Certamente la strada da percorrere in questa direzione è ancora lunga, ma va seguita tutta. E senza le facili scorciatoie delle leggi speciali, che proprio in tema di commercio elettronico hanno mostrato la corda, quanto piuttosto attraverso un’applicazione rigorosa dei principî generali, non solo del diritto della proprietà intellettuale, ma del diritto civile. Ciò di cui abbiamo bisogno è di regole astratte e generali, che nascano dal basso, cioè da quello che l’azione umana concretamente rappresenta nelle relazioni interpersonali che è in grado di istituire, quindi al di sotto del diritto positivo e come ossatura di esso e misura della sua interpretazione, del diritto naturale.

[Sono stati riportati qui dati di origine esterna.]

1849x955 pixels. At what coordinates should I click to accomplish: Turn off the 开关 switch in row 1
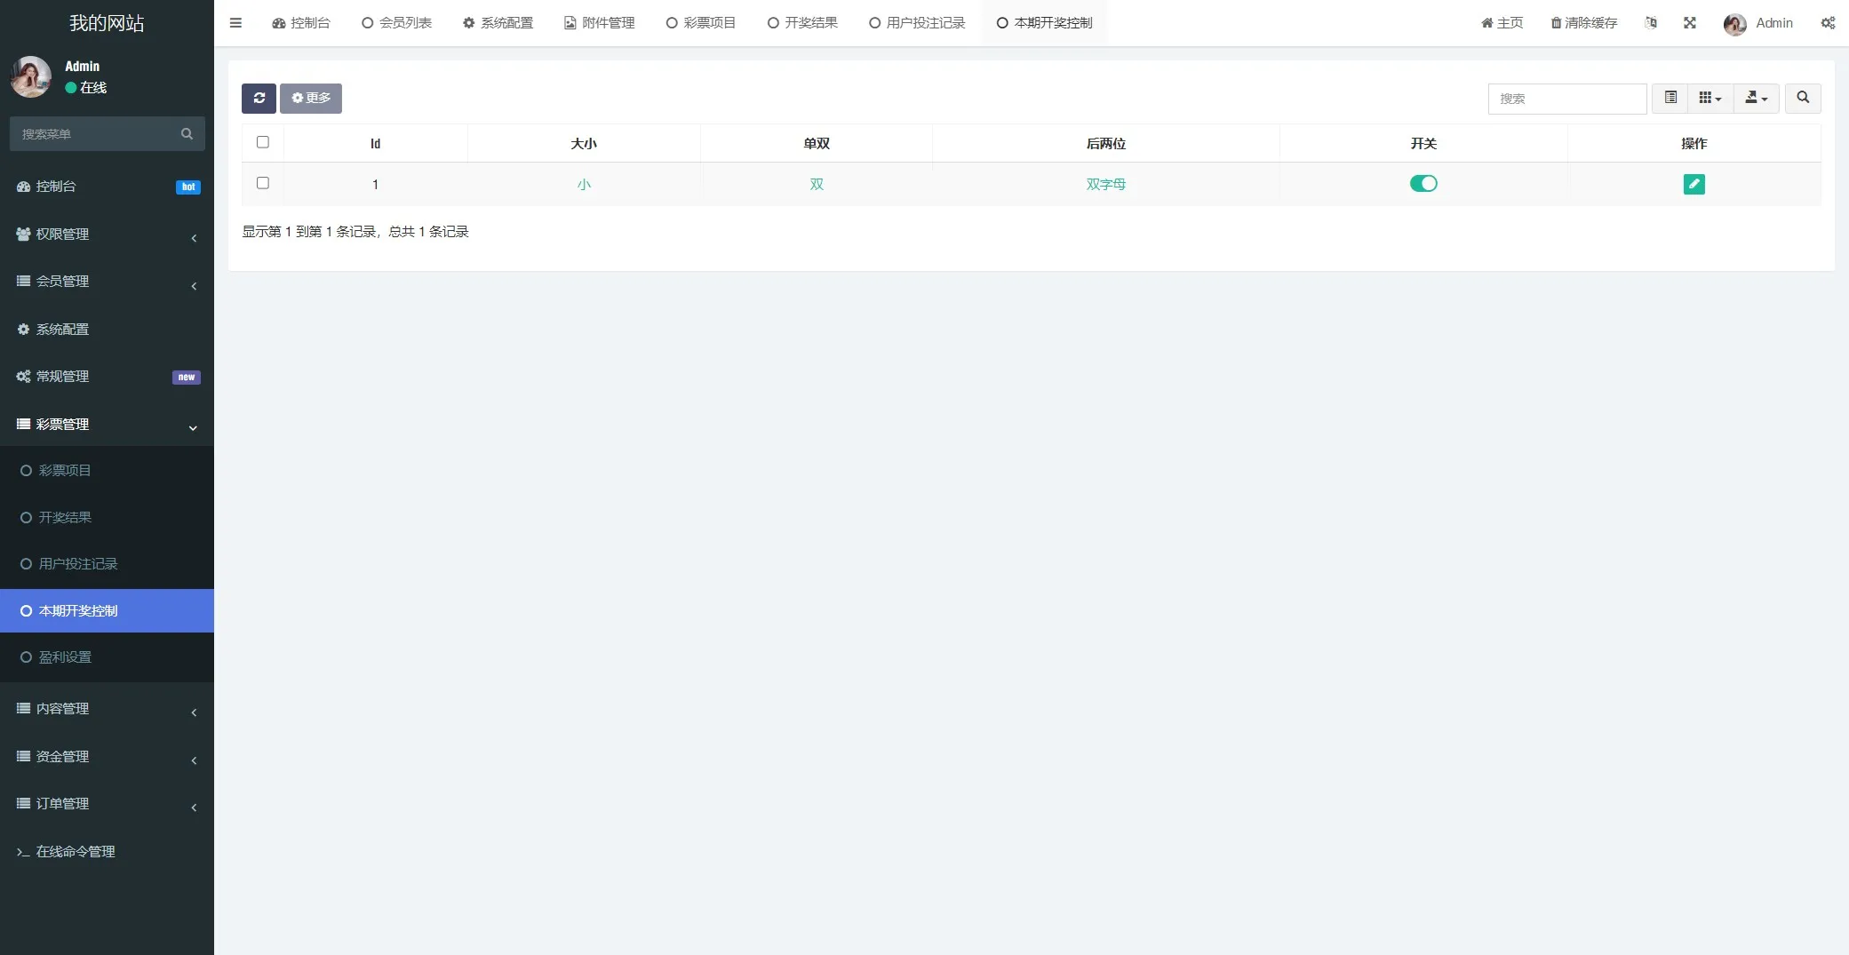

Anche sotto questo profilo, la rete web può essere veramente un banco di prova importante della nostra capacità di costruire un futuro fatto non di protezionismi e di regole arbitrarie rimesse alla volontà di un legislatore aspirante stregone, ma appunto di norme che siano il riflesso della giustizia, e non viceversa. Pensare ancora, interrogarci in questa prospettiva, è un dovere tanto degli studiosi, che dei pratici, degli operatori del mercato, degli amministratori della giustizia. Incontri come il nostro Convegno di oggi vogliono essere anzitutto un momento maieutico di riflessione comune e di confronto su questi temi, decisivi non solo per la proprietà intellettuale, ma per l’intero nostro vivere civile.